Um processo moroso e dispendioso

Possivelmente, daqui a uns anos, a tecnologia estará de tal modo desenvolvida que a IA, mesmo não podendo substituir o trabalho dos revisores, poderá servir-lhes de apoio. Com a ajuda da IA, é teoricamente possível digitalizar um grande volume de textos em menos tempo e avaliar se os manuscritos estão em sintonia com o programa da editora. Um novo software chamado LiSA (triagem e análise de literatura), da empresa QualiFiction de Hamburgo, oferece a análise de manuscritos ficcionais em função do tema, da carga sentimental e do estilo, e apura inclusivamente se os textos estão escritos de forma divertida ou lúgubre, complexa ou simples. É presumível que softwares como este da QualiFiction, que, em 2019, foi eleita pelo grupo da Börsenverein des Deutschen Buchhandels (Associação do Comércio Livreiro Alemão) a start-up do ano, se venham a estabelecer mais cedo ou mais tarde no setor editorial. Nos EUA, já estão a ser usados programas informáticos para a avaliação de manuscritos, como relatou o revisor independente Walter Greulich, da conferência future!publish, em 2019. O pré-requisito para a implementação da IA no setor editorial é, todavia, a disponibilidade dos dados. Mas recolher e filtrar as informações relevantes dos inúmeros sistemas heterogéneos – recensões, números de subscrições, anúncios, recomendações de leitura da Amazon, etc. – constitui um processo incrivelmente moroso e dispendioso. Para editoras mais pequenas, este não é um esforço viável.

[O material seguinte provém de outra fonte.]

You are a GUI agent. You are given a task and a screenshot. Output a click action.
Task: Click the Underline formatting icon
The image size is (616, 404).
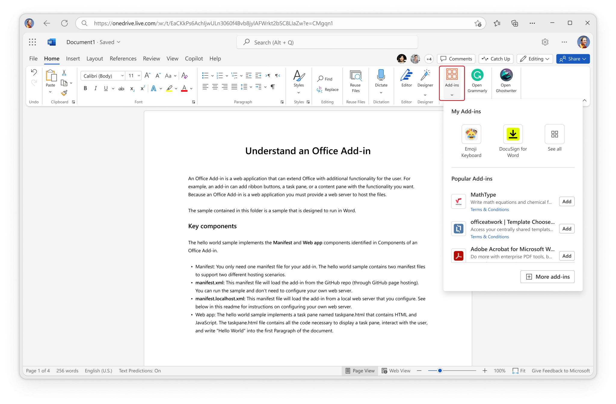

Ainda assim, nos últimos anos, a IA permitiu modernizar, revolucionar até, o catálogo alemão de todos os livros disponíveis (VLB), que conta com aproximadamente 2,5 milhões de títulos. É claro que, no início, é essencial a colaboração dos humanos que trabalham no setor para alimentarem e verificarem o sistema adaptativo. É aqui que entra em cena uma nova característica de classificação, os chamados motivos de leitura (ou palavras-chaves alusivas às razões que podem levar o leitor a escolher determinado livro). Para além das categorias de produtos e classificação de temas, estes motivos de leitura abrem caminho a novas oportunidades na comercialização de livros, visando necessidades de leituras inconscientes, como, por exemplo, «empolgante», «faz rir» ou «ser surpreendido». Munidos destes novos recursos, pretende-se que os livreiros fiquem mais bem preparados para encontrar o livro certo para os clientes.

As possibilidades de utilização da IA são, assim, inúmeras. Em muitos casos, ainda se estão a dar os primeiros passos, noutros, já se demonstrou ser uma possibilidade exequível, mas em muitos casos há enormes custos envolvidos, como também se verifica em setores com muitos intervenientes de pequena e média dimensão. Os algoritmos podem servir de apoio ao trabalho nas editoras e nas livrarias, mas não tornam os humanos supérfluos. O êxito de um livro está dependente de tantos fatores difíceis de calcular, que uma produção de “infalíveis sucessos literários”, com que alguns sonham, se resume, por enquanto, a um género: a ficção científica.